Nelson began drawing at the age of three, displaying artistic acumen before he could write or spell. "I have always been an artist," Nelson explains. "It's part of my DNA." At age eleven, he was apprenticed by his uncle, an artist and art teacher. Later, he began entering his paintings in art competitions and ultimately won an art scholarship to study at Pratt Institute in Brooklyn, NY. Upon graduating with honors, Nelson began his professional career as an artist, publishing his work and receiving commissions from publishers and production studios such as Dreamworks, Sports Illustrated, Coca-Cola, The New York Times and Major League Baseball, among others.
Nelson started his career in children's books when an editor asked him to illustrate Big Jabe, written by Jerdine Nolen, as a result of winning an award from the New York Society of Illustrators. Around the same time, actress Debbie Allen asked if he would be interested in illustrating a book based on one of her stage productions, Brothers of the Knight.
Nelson won a 2008 Caldecott Honor for Henry's Freedom Box, written by Ellen Levine.

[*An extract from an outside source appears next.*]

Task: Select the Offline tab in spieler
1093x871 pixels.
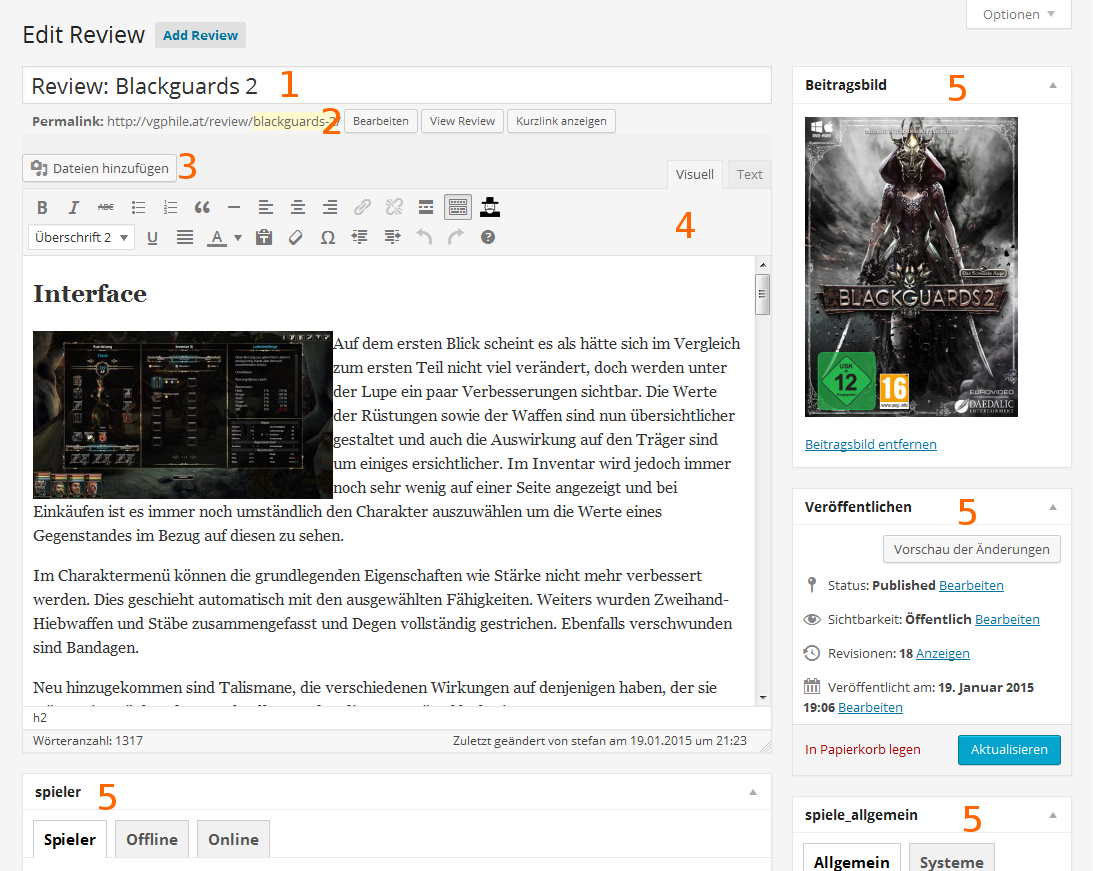Action: [x=152, y=839]
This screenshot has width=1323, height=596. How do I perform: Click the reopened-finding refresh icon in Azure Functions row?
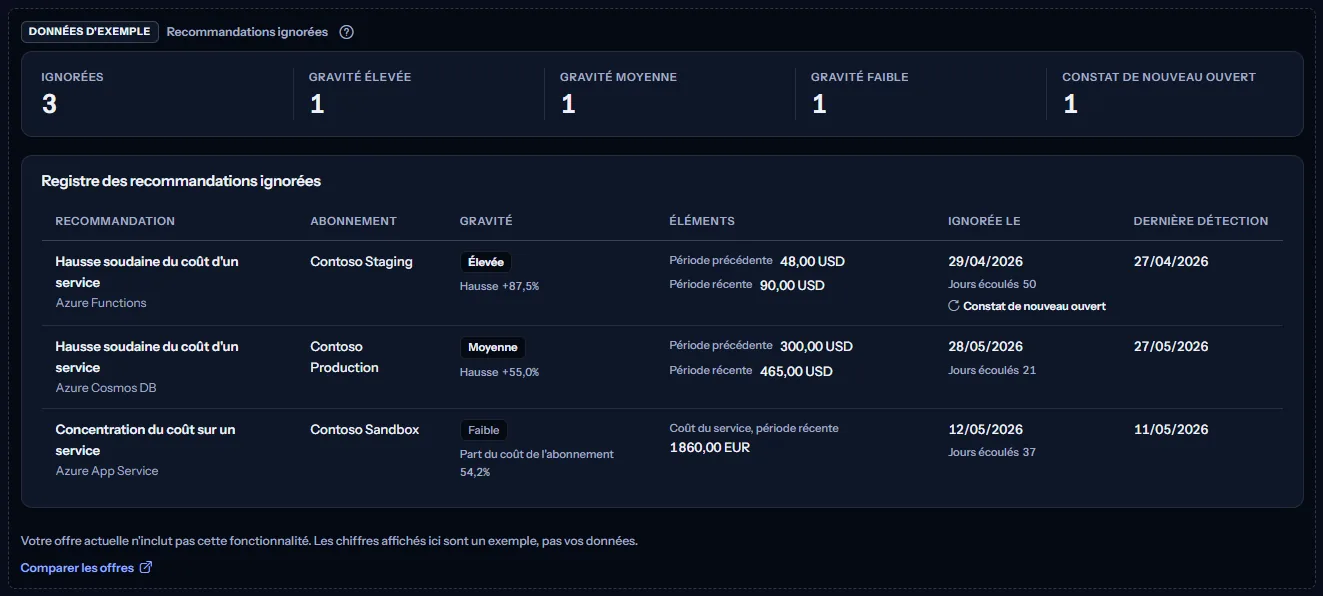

In this stirring, dramatic story of a slave who mails himself to freedom, Nelson combined his own style of painting with a cross-hatched style of illustration he found used in a historial lithograph from 1850 that documented Henry's arrival to Philadelphia. "The challenge that comes with illustrating historical picture books is finding accurate references," states Nelson. "Deciphering between what is accurate, and what is not."
During my search for authentic African American children’s literature, I stubble upon the author Kadir Nelson and found myself intrigued by the artist’s unique illustrations. I found it very refreshing that Kadir was so adamant on incorporating historic facts into the publications of his works. The softness and tone of Kadir’s illustrations speak to the ideals of hope and perseverance, both to African Americans and Americans in general. The fact that this author comes from an architectural background gives you the sense that he is interested in establishing a solid foundation in every aspect of his work.